The Irascible Professor comments: This is one of the rare instances where the IP has some substantial disagreements with Poor Elijah (Peter Berger). The IP does agree with Poor Elijah that it's silly to assume that the use of one technique, such as working in groups, cooperative learning, team-based learning, or whatever you want to call it is going to be a magic bullet that will solve all instructional problems. But, the IP does believe that there is a role for group learning activities in both K-12 and college-level classes.
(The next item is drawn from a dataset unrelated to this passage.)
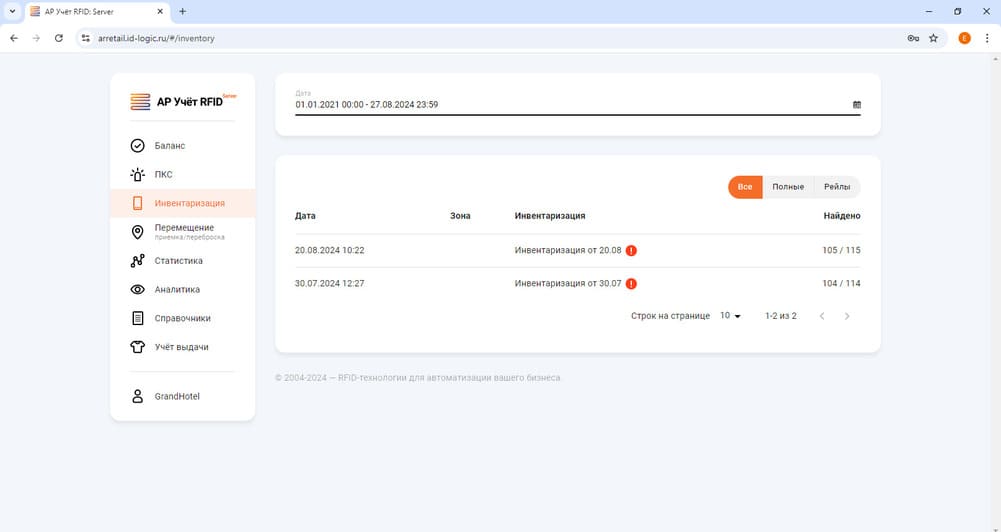This screenshot has height=532, width=1001.
Task: Open the calendar icon in date field
Action: tap(856, 105)
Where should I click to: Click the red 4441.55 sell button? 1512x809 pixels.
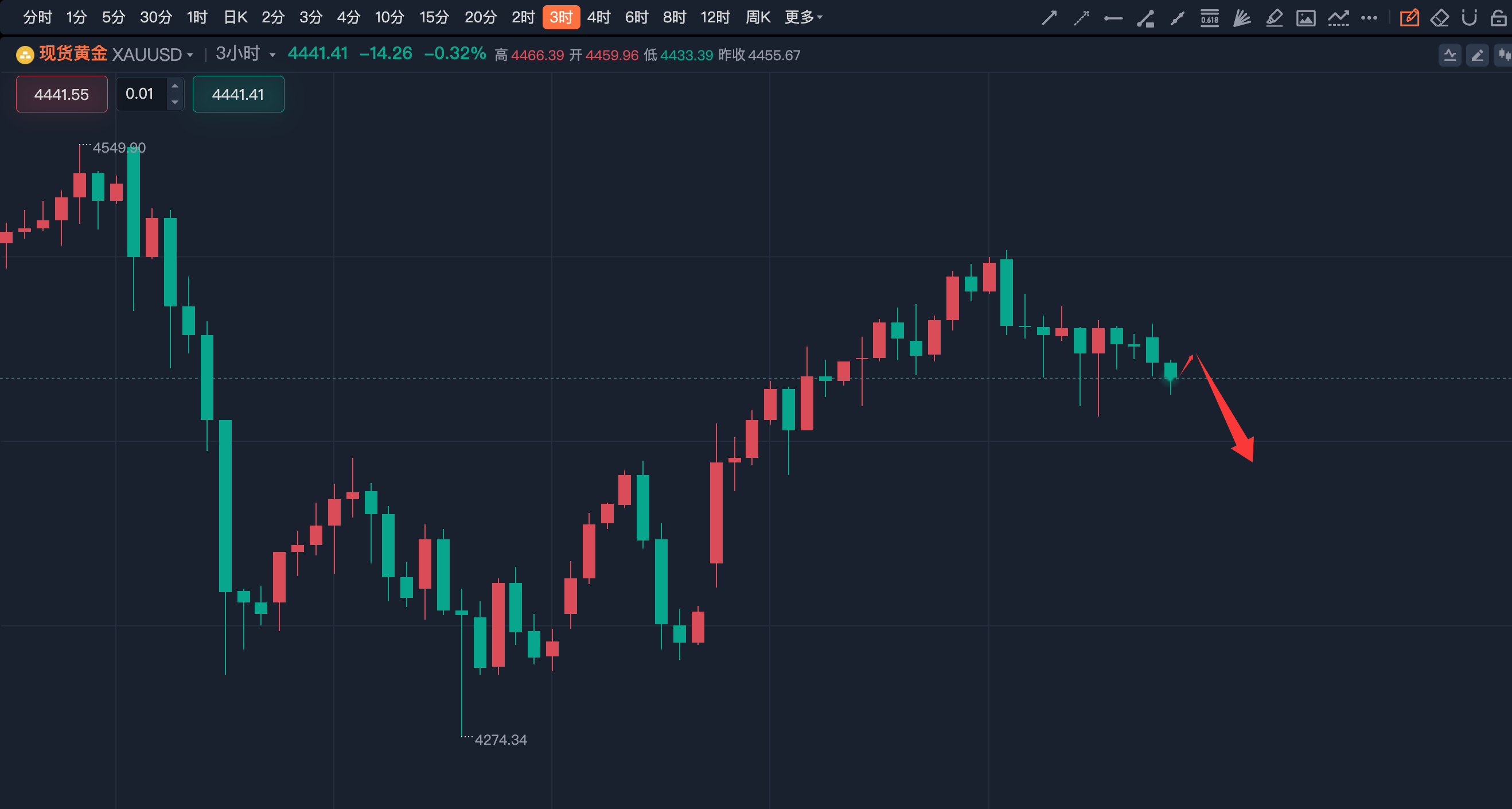[61, 94]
The IP's first experience with group learning was as a student in grammar school. That was several years before Poor Elijah encountered Mrs. Evans. The IP vividly remembers a social studies assignment where his eighth grade class was divided into groups to develop presentations on commerce and industry in Canada. Each group was expected to prepare a poster presentation for the class with only general guidance from our teacher. After some discussion, we divided the assignment into tasks. Each member of the group was assigned responsibility for doing the "groundwork" on his individual task. There was enough peer-pressure generated to ensure that each person in the group made a decent stab at completing his task. While there was some unevenness in the initial products, the entire group worked together to smooth out the final presentation.
The IP encountered group learning again in college where he would seek the advice of fellow physics students on homework problems. He was fortunate that there were a number of physics graduate students living in his Oxford Hall co-op dorm; and, he often would "pick their brains" during the lengthy billiards games that provided us with low-cost recreation in those days. He found that many of these grad students did a better job of explaining difficult to understand concepts than his professors did. Likewise in graduate school at Penn most of us would not have passed the difficult Ph.D. qualifying exams had it not been for our intense study groups.
Later when teaching at the college level, the IP used group learning techniques fairly effectively to help students focus on isolated, abstract concepts. In those two- or three-person groups each student had to choose one of several multiple-choice answers to a specific exercise, then he or she had to convince the other people in the group that his or her answer was the correct one. He also taught a case-study based general education course on "energy and the environment" where essentially all the student work was done in groups. In that course he used the peer-evaluation techniques developed by Prof. Clyde Herreid at the SUNY Buffalo to ensure that "slackers" could not get a free ride. The IP's conclusion from all of this is that collaborative learning is a valuable educational tool, if properly used.